During the fiscal year ended January 31, 2022, Autodesk completed four additional business combinations. The acquisition-date fair value of the consideration transferred totaled $113 million, which consisted of $99 million of cash, a fixed amount of $11 million in common stock to be issued at future dates to certain employees in connection with the acquisition, and 13 thousand shares of Autodesk’s restricted common stock at an aggregate fair value of $3 million. Of the total consideration transferred, $99 million is considered purchase consideration. The remaining amounts of $3 million was recorded in “Prepaid expenses and other current assets” and “Long-term other assets” and $11 million is accounted for as liability-classified awards and recognized as compensation expense using the straight-line method over the vesting period.

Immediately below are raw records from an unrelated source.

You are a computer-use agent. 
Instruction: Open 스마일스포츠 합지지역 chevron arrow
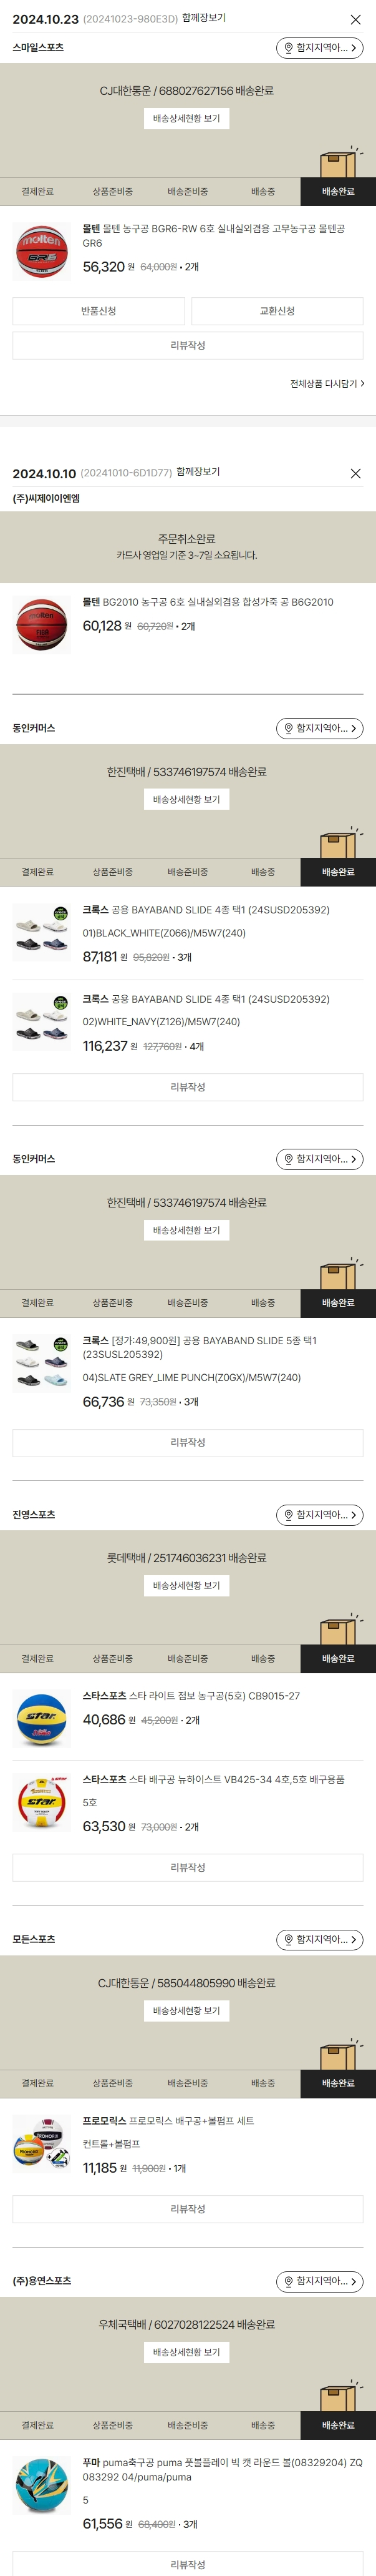tap(353, 48)
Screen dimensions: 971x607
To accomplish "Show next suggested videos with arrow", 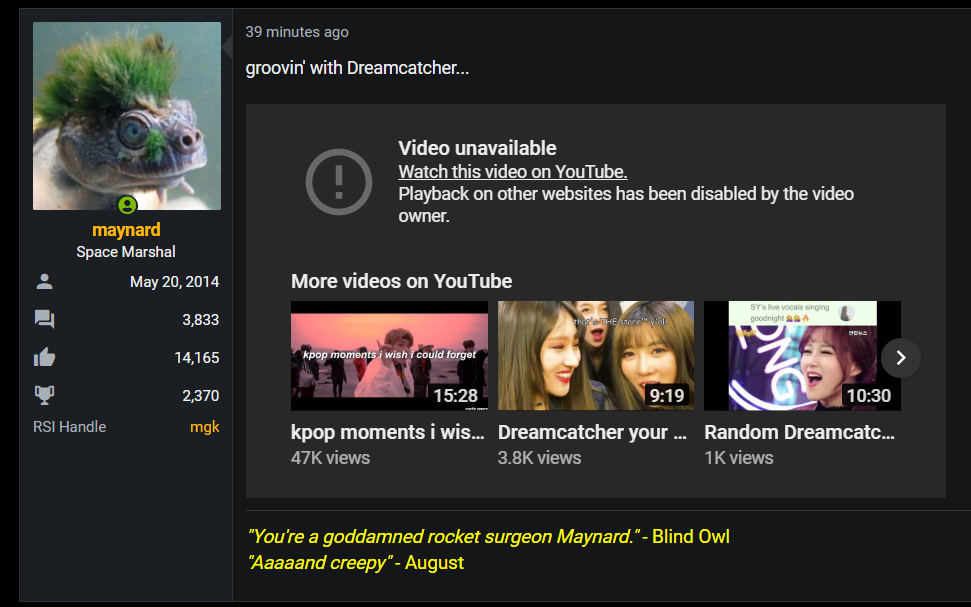I will click(900, 357).
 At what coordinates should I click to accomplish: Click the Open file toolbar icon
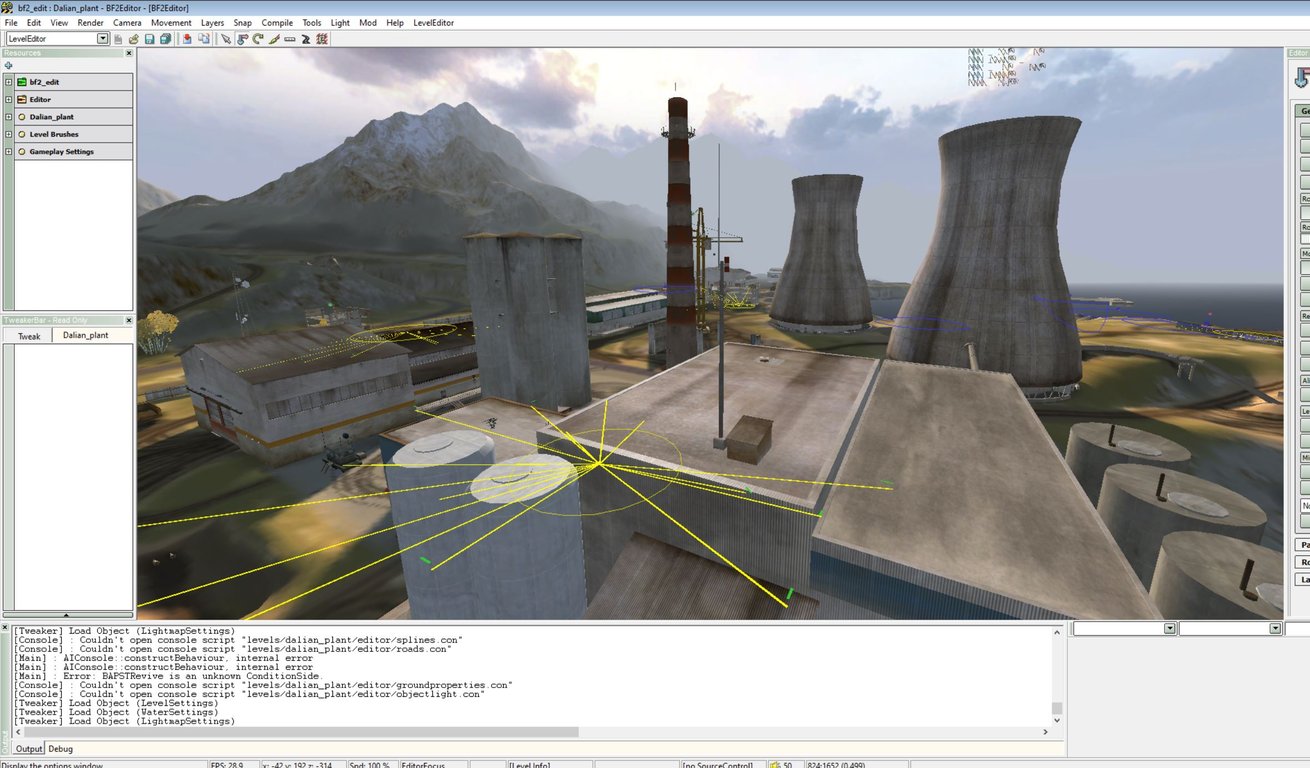[133, 39]
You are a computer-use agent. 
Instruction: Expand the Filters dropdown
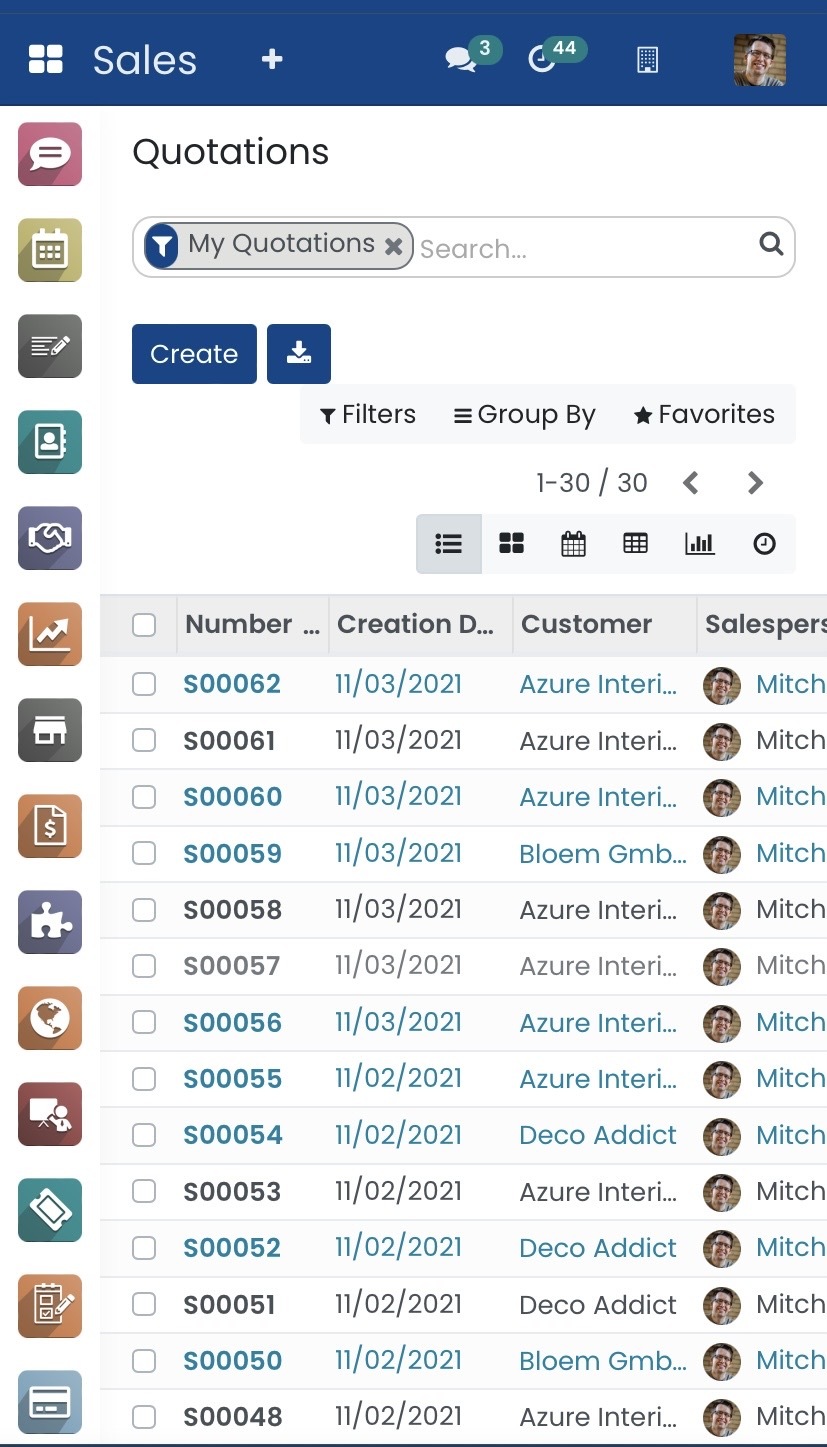tap(367, 414)
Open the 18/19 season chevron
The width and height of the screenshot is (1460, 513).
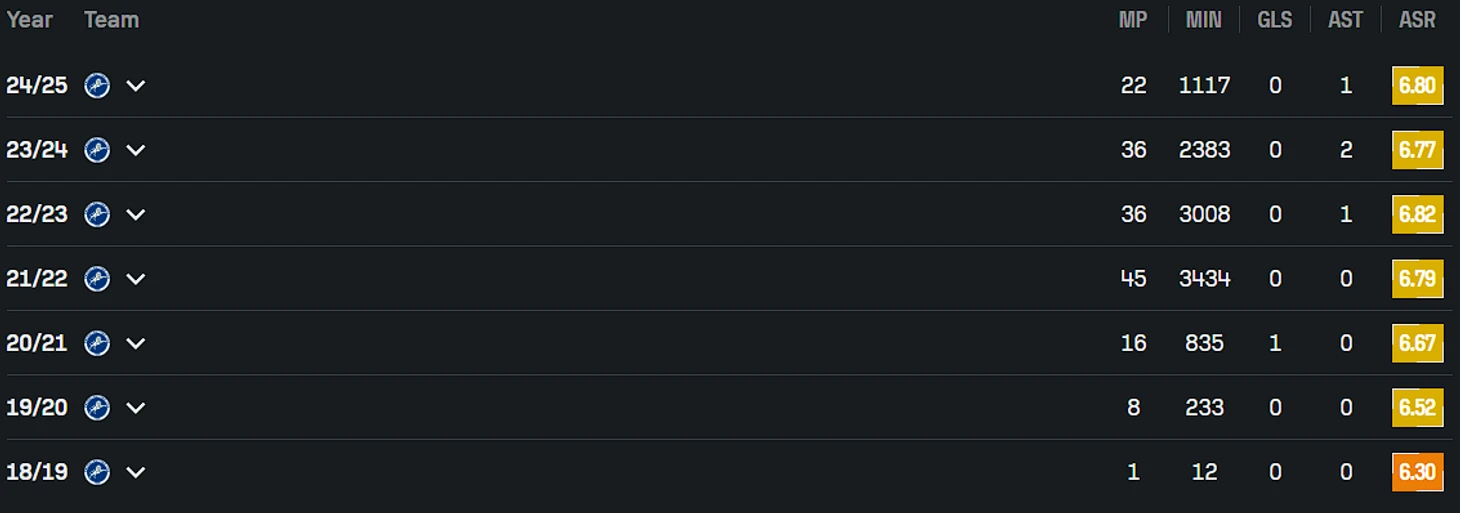[136, 472]
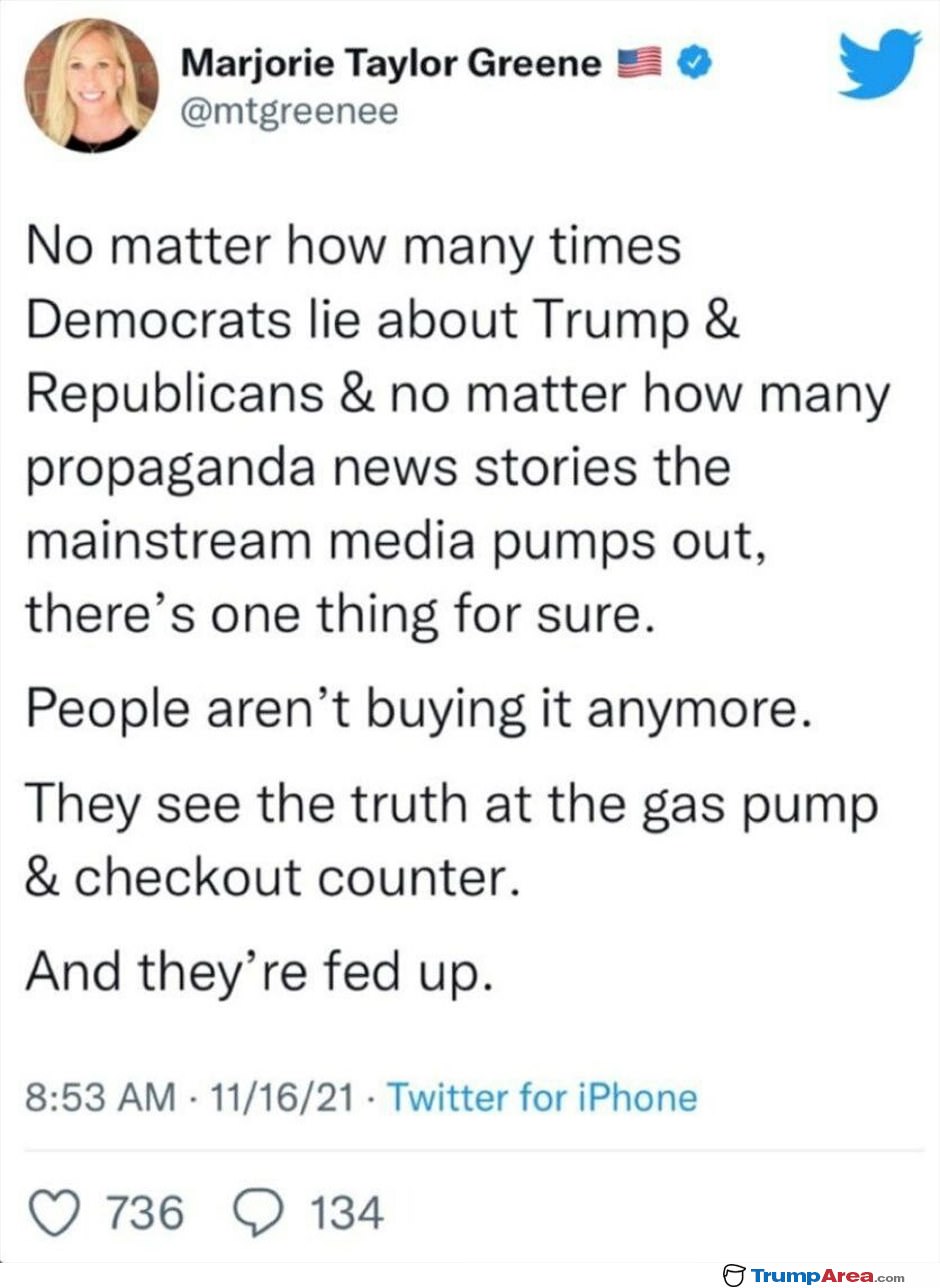940x1288 pixels.
Task: Open the Twitter for iPhone source link
Action: 541,1098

The results of operations for Upchain, Innovyze, and the other acquisitions were included in the accompanying Consolidated Statement of Operations from the dates of the respective acquisitions. Goodwill of $101 million, $273 million, and $72 million is deductible for U.S. income tax purposes for Upchain, Innovyze, and the other acquisitions, respectively.

Fiscal 2021 Acquisitions

Spacemaker AS

On November 23, 2020, Autodesk acquired Spacemaker AS (“Spacemaker”). Spacemaker is a leading provider of cloud-based artificial intelligence technology and generative design enabling architects, urban designers, and real estate developers to optimize and maximize the potential of a building site, especially during early-stage design.
The acquisition-date fair value of the consideration transferred totaled $252 million, which consisted of $214 million of cash and 147 thousand shares of Autodesk’s common stock at an aggregate fair value of $38 million. Of the total consideration transferred, $231 million is considered purchase consideration. Of the remaining amount, $19 million was recorded in “Prepaid expenses and other current assets” and “Long-term other assets” on our Consolidated Balance Sheets and will be amortized to stock-based compensation expense, and $2 million was recorded as stock-based compensation expense during the fiscal quarter ended January 31, 2021. The 147 thousand shares of common stock are to be held in escrow until the third anniversary of the acquisition closing date and a portion of those shares are subject to forfeiture by the employee if employment terminates during the three-year employment period. See Note 4, “Equity Compensation ,” for further discussion.

Other Acquisitions

During the fiscal year ended January 31, 2021, Autodesk also completed two other business combinations. The acquisition-date fair value of the cash consideration transferred totaled $45 million.

The results of operations for Spacemaker and the other acquisitions were included in the accompanying Consolidated Statement of Operations from the dates of the respective acquisitions. Goodwill of $195 million is deductible for U.S. income tax purposes.